The 13 lakh employees of the Indian Railways will soon have a platform to make anonymous disclosures about safety lapses. On a website being developed by the Centre for Railway Information System (CRIS), workers needn’t reveal their identities while providing information — be it about an engineer skipping maintenance protocol or a gateman sleeping on duty (The Indian Express, February 5, 2018). This measure follows a series of derailments in 2016-17 and the Utkal Express accident that killed over 20 people in Uttar Pradesh last year.
Millions of Indians rely on the struggling national transporter and any solution to prioritise safety must be welcomed. Discovering a problem before it becomes an accident is infinitely preferable to the other way round. Employees have no choice but to accept higher levels of scrutiny when their work involves national security and public interest. Air India also follows a similar universal reporting mechanism. It is worth noting though that last year, The Economic Times reported the Indian Railways has a shortage of over two lakh employees, of which more than half the vacancies were in the safety category. It is safe to assume, the employees doubling up for this shortfall are savagely overworked. In addition to hideous working conditions, now they must watch out for their colleagues turned frenemies, who hold immense power with this authorised sanction to out misconduct.
These ethical dilemmas on how to react to somebody else’ wrongdoings persist at every stage of life. It begins in the classroom — when the kid in front of you is copying answers from another kid during an examination. Since your own marks will remain unchanged, are you better off ignoring it, though that kid may, aggravatingly enough, score more without having put in the work. As adults, do you tell friends if you know their spouses are cheating on them or recall, selfishly perhaps, Shakespeare’s innate wisdom from Henry IV: don’t shoot the messenger.
In life, it doesn’t generally pay to be the bearer of bad news, even if you are entitled to give it anonymously. Similarly, a railway employee cannot really blame a colleague for a lapse knowing fully well he could have made exactly the same mistake since they are both working under extreme duress. There is a contradiction in the same person exposing a wrongdoing and being in a position to foster it. According to many reports, maintenance of India’s railway tracks have been abysmal for years because of severe financial constraints. Blame cannot fall on individuals when catastrophes happen, because the system is flawed at so many levels.
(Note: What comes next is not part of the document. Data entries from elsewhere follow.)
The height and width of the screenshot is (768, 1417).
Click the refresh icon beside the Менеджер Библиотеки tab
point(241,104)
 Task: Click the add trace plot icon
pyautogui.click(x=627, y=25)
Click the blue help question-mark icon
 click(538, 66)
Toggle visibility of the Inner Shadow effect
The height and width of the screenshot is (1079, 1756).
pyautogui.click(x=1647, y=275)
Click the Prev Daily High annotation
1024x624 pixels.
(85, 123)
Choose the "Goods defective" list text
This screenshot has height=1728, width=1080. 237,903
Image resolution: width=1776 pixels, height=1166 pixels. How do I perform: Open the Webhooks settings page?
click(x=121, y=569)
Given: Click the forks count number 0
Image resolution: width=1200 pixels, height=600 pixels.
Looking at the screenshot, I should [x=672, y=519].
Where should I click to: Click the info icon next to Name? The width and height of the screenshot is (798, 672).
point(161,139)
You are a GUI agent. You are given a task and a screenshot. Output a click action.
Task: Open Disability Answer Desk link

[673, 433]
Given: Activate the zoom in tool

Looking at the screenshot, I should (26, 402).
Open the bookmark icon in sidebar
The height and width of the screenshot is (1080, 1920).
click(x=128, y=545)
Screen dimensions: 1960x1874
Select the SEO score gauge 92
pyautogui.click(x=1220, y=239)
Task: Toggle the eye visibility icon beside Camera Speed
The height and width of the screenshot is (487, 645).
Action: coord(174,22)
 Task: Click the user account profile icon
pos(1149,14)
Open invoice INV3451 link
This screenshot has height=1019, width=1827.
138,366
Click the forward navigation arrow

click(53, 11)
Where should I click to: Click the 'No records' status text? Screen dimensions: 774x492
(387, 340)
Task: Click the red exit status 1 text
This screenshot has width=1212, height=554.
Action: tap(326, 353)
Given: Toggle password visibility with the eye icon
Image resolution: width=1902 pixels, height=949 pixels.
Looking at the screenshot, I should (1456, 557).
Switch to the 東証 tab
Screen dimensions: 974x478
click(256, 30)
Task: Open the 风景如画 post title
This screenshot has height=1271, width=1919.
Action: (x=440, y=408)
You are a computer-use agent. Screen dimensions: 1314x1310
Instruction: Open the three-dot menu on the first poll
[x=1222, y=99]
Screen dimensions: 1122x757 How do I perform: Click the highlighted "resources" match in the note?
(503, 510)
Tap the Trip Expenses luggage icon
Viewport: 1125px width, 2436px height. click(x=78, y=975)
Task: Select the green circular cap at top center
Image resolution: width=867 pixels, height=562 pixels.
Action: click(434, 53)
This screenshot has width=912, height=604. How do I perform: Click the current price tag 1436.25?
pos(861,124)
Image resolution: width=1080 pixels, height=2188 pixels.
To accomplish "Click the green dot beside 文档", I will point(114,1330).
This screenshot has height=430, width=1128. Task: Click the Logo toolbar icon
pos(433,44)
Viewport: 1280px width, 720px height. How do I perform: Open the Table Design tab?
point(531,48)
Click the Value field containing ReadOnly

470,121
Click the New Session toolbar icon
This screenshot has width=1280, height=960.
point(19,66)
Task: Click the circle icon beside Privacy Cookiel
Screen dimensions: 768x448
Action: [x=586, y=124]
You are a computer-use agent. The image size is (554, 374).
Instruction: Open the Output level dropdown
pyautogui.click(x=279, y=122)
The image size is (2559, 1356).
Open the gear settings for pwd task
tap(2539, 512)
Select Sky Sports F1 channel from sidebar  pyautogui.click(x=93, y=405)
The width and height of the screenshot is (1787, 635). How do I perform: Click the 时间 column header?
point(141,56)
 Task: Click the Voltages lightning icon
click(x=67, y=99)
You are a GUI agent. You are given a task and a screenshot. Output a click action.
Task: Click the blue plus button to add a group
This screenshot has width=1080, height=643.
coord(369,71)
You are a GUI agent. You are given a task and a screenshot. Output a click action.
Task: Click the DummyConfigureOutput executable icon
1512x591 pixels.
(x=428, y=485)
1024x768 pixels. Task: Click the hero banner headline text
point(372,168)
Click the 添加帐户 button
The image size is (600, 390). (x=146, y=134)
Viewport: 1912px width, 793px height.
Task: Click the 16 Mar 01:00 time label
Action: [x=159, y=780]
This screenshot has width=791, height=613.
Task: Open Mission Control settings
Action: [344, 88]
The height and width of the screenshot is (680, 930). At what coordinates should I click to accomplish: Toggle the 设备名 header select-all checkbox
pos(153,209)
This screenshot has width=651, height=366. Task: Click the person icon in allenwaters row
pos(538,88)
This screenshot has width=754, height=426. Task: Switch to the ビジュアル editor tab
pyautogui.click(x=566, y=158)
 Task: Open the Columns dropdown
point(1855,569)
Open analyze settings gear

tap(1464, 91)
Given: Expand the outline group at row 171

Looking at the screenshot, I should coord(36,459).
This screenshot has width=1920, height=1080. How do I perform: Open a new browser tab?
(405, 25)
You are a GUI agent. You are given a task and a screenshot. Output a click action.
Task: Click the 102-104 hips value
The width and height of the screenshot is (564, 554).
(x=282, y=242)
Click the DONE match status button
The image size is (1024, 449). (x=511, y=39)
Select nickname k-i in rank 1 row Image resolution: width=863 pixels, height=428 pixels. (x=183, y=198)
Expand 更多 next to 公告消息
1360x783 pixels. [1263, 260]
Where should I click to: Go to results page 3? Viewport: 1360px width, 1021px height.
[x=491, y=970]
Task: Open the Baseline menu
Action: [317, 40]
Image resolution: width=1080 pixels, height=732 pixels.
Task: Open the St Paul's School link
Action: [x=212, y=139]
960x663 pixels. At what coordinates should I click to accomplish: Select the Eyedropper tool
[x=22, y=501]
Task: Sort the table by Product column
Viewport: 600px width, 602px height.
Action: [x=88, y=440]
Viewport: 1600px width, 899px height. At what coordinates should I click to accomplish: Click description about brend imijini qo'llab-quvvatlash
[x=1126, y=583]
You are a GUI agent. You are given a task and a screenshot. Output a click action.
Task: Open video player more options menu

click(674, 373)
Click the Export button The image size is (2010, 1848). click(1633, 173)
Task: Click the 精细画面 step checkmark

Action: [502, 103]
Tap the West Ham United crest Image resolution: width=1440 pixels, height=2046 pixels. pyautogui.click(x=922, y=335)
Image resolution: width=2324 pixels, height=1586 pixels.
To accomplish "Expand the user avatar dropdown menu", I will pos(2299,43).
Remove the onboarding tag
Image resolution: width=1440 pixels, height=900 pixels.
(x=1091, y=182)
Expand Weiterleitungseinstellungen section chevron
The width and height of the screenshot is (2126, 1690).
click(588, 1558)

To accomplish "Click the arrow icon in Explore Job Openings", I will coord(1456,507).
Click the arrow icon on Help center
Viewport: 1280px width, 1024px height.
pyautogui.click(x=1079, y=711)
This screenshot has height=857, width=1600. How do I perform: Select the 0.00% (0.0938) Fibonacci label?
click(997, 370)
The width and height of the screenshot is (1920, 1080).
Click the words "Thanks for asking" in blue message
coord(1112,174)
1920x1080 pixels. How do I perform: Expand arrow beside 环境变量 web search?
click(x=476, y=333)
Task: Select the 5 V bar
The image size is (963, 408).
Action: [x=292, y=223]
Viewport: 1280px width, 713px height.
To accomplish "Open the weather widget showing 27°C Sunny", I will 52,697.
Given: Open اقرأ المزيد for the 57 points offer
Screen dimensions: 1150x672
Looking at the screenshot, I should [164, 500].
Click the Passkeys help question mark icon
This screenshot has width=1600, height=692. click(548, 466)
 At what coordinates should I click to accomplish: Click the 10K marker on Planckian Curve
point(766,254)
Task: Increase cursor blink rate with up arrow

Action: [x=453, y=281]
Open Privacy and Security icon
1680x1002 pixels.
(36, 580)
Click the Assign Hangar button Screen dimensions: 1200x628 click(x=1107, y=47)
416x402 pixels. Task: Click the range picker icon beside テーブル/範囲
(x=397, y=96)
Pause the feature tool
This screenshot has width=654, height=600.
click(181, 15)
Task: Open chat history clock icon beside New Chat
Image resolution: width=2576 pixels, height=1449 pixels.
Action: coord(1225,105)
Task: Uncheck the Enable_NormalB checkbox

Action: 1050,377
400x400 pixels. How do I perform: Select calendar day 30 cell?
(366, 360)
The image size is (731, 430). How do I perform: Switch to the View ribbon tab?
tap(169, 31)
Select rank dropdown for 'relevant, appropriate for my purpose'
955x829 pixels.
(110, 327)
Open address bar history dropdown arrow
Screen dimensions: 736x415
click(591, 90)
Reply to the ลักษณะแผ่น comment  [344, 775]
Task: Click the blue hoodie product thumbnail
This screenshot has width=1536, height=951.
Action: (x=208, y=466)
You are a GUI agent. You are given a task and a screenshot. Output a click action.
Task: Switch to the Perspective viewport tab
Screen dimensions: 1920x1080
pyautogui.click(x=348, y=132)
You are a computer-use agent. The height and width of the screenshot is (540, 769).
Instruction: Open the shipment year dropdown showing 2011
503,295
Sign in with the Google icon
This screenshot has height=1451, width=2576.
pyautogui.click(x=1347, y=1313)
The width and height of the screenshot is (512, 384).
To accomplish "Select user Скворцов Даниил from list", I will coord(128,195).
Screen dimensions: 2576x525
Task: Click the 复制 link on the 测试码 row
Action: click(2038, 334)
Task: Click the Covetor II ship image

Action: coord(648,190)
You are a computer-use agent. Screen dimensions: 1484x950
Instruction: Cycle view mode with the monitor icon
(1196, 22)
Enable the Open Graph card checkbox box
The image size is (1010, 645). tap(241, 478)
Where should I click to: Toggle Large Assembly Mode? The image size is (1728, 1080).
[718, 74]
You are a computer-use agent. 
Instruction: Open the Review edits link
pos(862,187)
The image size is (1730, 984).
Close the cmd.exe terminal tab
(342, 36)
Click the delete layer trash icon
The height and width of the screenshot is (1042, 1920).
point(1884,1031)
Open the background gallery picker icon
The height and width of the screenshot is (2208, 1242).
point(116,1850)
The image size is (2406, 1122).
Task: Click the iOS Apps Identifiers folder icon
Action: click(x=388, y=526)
In a sense, whistleblowing can seem almost heroic. Yet many shades of grey exist between these seemingly black-and-white questions in a world that has decided there can be no moral absolutes. The question needs to be asked if CRIS’ plan to pit employees against each other to improve safety isn’t a dangerous recipe for chaos. The idea, that giving individuals the freedom to hurl accusations at each other will act as a deterrent seems ambitious. Given the state of crisis the organisation is in, clearly the employees have a lot to complain about. When people have the power of anonymity, there’s no way of knowing when personal equations come into play. Distinguishing genuine blame from malicious is next to impossible. One can only wonder if people can actually work and be productive in such a hostile atmosphere, where they’re expected to act as watchdogs over each other. All surveys on office culture suggest trust improves performance and suspicion mars it.
Post Edward Snowden and Julian Assange, there has been a positive shift in attitudes towards whistleblowing, yet it carries a strong negative connotation. Nobody likes a snitch. In India, especially, whistleblowers tend to end up badly. Satyendra Dubey, murdered for exposing corruption, and Shanmugam Manjunath, killed for sealing a petrol pump selling adulterated fuel, have gone down in history as examples of the self-sacrifice sometimes required to adhere to principles. Of course, we have a moral obligation to prevent serious harm to others but it’s fair to act only after weighing the costs to ourselves.